According to the men's health text, in which genome is MOTS-c encoded?

TEXT BLOCK =

◇ ◇ ◇ ◇

MOTS-c is a mitochondrial-derived peptide — encoded in the mitochondrial genome rather than the nuclear genome — that has been researched for its role in metabolic regulation, insulin sensitivity, and stress response. The research is early and largely preclinical or small-scale human studies, but the mechanism is distinct and represents a genuinely different angle on the metabolic component of male aging: supporting mitochondrial function in cells that have accumulated mitochondrial dysfunction with age and oxidative stress. NAD+ and its precursors work through similar mitochondrial energy pathways. The evidence for NAD+ precursor supplementation in aging is more developed than for MOTS-c, though still far from definitive.

The foundational interventions deserve the emphasis they're given in serious men's health medicine, because they are load-bearing in a way that no peptide or supplement replaces. Strength training has direct positive effects on testosterone, GH pulse amplitude, insulin sensitivity, sleep slow-wave pressure, and mood. Protein intake adequate to support muscle protein synthesis — consistently higher than the population average, particularly in men over 45 — is a metabolic foundation. Sleep quality is the most leverage-producing intervention in the picture: improving slow-wave architecture by addressing apnea, reducing evening alcohol, establishing consistent timing, and managing cortisol in the evening creates downstream benefits in testosterone, GH, recovery, body composition, and emotional regulation that no single compound can replicate. Social engagement and purposeful activity have measurable effects on testosterone and inflammatory markers. These are not soft recommendations. They are mechanistically grounded interventions with effects measurable in blood.

What the midlife man deserves is a comprehensive evaluation that takes the multi-system nature of this transition seriously: testosterone panel with free T and SHBG, LH and FSH, estradiol, prolactin, DHEA-S, IGF-1 as a GH-axis surrogate, thyroid function, fasting metabolic panel, sleep apnea screening, and a clinical conversation about what he's actually experiencing. Not a single-number reassurance that everything is in range. Not an immediate jump to TRT without evaluating the full picture. A real reckoning with the system as a system, and a treatment philosophy that addresses the upstream drivers alongside whatever pharmacological or peptide support may be appropriate for his specific picture.

◇ ◇ ◇ ◇

SOURCE MATERIAL =
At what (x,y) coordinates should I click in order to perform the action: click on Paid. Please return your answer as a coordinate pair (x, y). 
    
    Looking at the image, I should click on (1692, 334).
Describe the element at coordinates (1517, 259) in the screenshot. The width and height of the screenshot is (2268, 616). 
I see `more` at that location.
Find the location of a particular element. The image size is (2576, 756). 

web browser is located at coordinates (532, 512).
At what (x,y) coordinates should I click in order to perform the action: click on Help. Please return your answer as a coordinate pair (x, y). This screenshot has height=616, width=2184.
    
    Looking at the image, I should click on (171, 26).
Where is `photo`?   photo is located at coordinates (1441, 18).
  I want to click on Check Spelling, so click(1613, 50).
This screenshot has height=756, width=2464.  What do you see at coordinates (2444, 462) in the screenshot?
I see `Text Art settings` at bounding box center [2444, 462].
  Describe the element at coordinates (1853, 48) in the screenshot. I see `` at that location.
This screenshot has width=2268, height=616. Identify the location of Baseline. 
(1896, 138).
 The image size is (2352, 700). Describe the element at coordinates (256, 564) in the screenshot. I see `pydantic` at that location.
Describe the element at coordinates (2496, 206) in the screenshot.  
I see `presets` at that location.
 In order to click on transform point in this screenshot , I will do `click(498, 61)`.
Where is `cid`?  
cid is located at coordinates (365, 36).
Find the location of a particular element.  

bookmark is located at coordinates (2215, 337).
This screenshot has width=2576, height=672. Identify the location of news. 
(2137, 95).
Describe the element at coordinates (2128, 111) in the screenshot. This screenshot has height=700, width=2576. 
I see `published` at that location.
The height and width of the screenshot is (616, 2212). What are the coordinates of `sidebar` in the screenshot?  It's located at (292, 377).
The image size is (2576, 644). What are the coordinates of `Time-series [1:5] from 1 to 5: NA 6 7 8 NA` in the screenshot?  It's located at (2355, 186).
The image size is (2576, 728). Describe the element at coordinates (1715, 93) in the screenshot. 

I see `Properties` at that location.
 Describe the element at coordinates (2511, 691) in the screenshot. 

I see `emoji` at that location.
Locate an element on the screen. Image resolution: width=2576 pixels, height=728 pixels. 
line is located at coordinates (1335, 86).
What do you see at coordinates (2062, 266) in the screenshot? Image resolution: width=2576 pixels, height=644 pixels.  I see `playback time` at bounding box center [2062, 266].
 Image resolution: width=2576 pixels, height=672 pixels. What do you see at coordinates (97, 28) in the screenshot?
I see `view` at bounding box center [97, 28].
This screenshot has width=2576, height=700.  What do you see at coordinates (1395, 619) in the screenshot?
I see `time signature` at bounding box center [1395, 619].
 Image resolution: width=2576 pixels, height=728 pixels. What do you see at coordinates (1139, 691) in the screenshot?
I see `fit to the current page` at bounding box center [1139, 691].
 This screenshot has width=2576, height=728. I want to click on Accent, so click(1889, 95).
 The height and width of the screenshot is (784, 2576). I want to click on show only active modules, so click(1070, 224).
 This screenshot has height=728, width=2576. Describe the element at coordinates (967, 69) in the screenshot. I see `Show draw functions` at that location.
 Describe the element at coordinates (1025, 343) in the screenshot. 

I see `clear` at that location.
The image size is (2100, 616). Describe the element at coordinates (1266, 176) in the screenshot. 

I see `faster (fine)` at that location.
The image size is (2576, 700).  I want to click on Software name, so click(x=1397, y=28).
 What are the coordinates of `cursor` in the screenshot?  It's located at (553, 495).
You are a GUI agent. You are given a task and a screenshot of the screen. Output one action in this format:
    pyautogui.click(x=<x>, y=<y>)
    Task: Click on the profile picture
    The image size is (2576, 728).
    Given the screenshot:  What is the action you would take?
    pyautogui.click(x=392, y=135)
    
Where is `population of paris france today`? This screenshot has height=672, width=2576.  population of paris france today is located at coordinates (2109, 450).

◇ ◇ ◇ ◇

TASK ANSWER = In the mitochondrial genome, not the nuclear genome.